◆ ABOUT THIS EXERCISE ◆
Starting at the line that contains "[button] (33, 6)" in the listing below, write out every line word for word until you have written the line that contains "You are a GUI agent. The screenshot is 1728×1376.".

◆ PROVIDED RECORDS ◆
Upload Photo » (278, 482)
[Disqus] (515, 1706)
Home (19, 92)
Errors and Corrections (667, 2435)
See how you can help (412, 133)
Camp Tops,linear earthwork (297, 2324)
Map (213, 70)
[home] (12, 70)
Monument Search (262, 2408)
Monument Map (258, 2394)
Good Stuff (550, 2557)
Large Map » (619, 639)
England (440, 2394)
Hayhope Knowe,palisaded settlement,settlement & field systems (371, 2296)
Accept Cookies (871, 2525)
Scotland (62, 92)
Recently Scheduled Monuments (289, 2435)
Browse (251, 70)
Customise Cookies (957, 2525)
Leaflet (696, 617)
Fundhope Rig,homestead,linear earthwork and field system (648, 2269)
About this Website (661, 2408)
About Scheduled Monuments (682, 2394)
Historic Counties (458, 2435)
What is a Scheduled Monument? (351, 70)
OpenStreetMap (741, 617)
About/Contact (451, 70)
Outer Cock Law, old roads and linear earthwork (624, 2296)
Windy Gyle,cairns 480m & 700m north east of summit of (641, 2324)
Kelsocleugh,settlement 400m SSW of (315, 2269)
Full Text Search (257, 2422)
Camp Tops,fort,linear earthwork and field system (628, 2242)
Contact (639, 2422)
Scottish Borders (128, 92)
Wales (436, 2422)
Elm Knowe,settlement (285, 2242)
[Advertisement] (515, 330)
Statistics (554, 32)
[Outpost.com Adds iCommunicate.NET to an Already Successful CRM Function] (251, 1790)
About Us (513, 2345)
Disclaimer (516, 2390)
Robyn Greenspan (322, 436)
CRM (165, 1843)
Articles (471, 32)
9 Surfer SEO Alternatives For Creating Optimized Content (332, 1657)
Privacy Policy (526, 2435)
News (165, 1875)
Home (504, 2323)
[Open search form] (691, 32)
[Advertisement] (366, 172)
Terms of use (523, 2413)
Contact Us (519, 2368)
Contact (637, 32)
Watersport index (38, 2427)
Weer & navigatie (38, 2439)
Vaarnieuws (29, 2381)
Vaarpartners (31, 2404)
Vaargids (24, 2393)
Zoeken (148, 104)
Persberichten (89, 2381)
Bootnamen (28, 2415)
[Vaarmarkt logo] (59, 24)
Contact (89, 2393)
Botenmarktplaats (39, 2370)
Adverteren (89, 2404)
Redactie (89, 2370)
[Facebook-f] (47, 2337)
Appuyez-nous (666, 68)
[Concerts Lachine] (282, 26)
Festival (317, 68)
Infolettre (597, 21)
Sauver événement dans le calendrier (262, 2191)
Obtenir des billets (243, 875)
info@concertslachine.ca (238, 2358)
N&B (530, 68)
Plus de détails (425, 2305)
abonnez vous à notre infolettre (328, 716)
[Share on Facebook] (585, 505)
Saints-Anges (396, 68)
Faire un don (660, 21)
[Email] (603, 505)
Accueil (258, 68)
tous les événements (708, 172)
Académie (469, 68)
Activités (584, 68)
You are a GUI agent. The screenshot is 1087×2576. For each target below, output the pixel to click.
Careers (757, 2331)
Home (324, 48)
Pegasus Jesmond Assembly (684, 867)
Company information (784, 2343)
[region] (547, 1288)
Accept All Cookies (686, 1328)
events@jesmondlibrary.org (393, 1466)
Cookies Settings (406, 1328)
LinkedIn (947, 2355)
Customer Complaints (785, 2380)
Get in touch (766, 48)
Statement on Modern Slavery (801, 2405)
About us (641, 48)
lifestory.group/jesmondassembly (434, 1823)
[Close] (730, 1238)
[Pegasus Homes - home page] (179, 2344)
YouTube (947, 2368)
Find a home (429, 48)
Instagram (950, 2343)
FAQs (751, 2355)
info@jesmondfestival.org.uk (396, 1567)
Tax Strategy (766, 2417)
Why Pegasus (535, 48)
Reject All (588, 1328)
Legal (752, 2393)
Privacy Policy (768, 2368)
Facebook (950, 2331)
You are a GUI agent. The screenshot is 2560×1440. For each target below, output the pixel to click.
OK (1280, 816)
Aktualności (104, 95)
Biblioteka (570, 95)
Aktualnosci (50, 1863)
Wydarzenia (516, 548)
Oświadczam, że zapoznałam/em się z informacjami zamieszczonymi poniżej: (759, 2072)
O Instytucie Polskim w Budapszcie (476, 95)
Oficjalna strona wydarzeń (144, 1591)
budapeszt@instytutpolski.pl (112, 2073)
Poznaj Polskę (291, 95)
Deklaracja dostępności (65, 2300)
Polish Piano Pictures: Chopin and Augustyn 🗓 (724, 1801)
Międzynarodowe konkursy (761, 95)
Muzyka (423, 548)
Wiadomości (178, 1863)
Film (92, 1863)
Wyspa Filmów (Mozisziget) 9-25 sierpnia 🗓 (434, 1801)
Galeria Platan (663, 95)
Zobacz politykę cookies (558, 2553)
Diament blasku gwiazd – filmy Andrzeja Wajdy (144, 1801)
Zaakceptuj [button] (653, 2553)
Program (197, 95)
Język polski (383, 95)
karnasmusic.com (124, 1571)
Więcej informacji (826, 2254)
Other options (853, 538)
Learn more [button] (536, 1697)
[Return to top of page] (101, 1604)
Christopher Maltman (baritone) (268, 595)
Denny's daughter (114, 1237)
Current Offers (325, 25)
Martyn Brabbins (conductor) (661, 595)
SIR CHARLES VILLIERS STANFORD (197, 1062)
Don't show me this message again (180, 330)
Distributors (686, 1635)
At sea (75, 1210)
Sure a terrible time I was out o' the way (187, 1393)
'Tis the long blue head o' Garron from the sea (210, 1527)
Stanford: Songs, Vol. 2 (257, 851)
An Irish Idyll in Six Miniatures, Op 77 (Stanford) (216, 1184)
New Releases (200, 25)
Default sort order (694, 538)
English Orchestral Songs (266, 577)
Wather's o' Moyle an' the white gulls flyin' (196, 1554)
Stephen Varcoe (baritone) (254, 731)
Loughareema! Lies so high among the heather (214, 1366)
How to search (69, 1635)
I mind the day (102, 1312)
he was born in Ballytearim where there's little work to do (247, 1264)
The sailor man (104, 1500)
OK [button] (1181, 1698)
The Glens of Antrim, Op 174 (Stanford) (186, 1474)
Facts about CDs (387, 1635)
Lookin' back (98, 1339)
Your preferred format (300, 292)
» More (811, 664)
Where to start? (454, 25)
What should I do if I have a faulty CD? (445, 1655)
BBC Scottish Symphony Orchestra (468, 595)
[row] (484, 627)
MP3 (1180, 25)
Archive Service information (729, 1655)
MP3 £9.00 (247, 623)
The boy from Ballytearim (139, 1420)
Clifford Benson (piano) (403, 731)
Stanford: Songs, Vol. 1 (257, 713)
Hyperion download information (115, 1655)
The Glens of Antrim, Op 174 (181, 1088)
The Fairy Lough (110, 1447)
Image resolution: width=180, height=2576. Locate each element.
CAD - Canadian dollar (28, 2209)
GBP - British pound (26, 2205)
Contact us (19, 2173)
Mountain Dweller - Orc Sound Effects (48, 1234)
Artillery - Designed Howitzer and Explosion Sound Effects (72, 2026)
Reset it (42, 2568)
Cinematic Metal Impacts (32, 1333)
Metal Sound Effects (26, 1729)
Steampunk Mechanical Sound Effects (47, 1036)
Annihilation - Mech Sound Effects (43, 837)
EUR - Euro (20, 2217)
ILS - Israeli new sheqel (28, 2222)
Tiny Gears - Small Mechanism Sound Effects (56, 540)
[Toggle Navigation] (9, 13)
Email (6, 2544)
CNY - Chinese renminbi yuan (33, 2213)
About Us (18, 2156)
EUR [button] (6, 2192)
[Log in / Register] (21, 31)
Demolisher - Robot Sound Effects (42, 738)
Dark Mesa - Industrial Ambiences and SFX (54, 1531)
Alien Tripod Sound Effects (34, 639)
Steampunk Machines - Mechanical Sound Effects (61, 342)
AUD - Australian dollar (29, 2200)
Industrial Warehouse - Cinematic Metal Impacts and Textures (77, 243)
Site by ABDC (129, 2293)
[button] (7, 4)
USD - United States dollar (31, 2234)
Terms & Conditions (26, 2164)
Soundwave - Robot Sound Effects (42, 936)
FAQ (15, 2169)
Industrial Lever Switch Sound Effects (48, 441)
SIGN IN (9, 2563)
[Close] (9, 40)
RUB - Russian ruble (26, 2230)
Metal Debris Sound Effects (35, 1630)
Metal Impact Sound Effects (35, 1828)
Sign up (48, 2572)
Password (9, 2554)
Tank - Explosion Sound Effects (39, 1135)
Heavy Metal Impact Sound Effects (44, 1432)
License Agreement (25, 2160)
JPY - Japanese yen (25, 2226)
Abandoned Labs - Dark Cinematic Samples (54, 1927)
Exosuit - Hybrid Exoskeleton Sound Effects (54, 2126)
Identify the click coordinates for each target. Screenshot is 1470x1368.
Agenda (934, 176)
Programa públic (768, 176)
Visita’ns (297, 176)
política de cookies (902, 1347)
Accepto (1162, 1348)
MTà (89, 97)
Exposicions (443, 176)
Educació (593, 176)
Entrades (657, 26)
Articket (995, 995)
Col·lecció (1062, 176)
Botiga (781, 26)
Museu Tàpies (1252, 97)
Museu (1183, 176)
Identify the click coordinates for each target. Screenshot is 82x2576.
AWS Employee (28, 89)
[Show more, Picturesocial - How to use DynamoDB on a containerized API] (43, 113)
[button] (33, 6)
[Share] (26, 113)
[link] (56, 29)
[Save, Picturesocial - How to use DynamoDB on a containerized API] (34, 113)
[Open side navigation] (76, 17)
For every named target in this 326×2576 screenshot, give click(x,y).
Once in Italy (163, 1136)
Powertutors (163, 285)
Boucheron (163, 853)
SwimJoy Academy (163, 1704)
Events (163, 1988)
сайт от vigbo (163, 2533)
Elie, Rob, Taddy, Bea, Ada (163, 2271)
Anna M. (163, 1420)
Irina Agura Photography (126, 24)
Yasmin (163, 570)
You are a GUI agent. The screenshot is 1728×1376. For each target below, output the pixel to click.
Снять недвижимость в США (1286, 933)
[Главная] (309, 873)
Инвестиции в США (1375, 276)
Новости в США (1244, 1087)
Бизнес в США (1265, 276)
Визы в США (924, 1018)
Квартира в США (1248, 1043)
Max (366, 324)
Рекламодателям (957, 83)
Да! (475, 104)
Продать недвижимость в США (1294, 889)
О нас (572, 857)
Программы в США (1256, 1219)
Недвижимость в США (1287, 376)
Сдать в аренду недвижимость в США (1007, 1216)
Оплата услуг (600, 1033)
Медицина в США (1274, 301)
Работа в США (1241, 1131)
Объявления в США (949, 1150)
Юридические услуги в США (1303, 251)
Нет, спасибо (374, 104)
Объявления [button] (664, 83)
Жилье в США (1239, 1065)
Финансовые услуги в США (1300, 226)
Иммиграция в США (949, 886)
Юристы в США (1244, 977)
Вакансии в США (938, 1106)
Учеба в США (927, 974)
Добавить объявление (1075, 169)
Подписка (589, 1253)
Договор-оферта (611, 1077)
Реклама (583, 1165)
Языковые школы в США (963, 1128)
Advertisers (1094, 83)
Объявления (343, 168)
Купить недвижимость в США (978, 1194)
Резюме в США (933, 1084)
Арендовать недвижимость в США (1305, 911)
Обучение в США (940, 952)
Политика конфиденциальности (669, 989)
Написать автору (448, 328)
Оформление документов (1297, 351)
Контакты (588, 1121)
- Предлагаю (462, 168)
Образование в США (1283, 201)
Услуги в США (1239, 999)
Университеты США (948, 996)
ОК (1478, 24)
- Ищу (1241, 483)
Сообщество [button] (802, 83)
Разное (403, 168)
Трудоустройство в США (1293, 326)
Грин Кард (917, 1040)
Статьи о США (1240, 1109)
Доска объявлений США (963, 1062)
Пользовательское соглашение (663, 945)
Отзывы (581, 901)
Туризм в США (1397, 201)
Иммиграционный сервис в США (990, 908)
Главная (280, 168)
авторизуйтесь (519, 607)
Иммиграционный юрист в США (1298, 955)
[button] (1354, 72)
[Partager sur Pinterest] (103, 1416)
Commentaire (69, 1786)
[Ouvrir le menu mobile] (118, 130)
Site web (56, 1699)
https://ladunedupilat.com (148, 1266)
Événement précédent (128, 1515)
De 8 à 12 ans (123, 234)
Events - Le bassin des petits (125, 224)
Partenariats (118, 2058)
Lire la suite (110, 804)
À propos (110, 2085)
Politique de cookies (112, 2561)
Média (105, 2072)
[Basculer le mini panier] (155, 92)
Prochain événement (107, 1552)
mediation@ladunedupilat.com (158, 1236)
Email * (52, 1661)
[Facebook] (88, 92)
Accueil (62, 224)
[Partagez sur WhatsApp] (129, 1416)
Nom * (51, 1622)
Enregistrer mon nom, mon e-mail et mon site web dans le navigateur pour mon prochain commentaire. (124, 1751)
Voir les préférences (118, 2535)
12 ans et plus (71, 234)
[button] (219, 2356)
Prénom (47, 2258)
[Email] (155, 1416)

◆ THE COMPLETED TASK ◆
[button] (33, 6)
[Share] (26, 113)
[link] (56, 29)
[Save, Picturesocial - How to use DynamoDB on a containerized API] (34, 113)
[Open side navigation] (76, 17)
For every named target in this 326×2576 screenshot, give click(x,y).
Once in Italy (163, 1136)
Powertutors (163, 285)
Boucheron (163, 853)
SwimJoy Academy (163, 1704)
Events (163, 1988)
сайт от vigbo (163, 2533)
Elie, Rob, Taddy, Bea, Ada (163, 2271)
Anna M. (163, 1420)
Irina Agura Photography (126, 24)
Yasmin (163, 570)
You are a GUI agent. The screenshot is 1728×1376. For each target below, output the pixel to click.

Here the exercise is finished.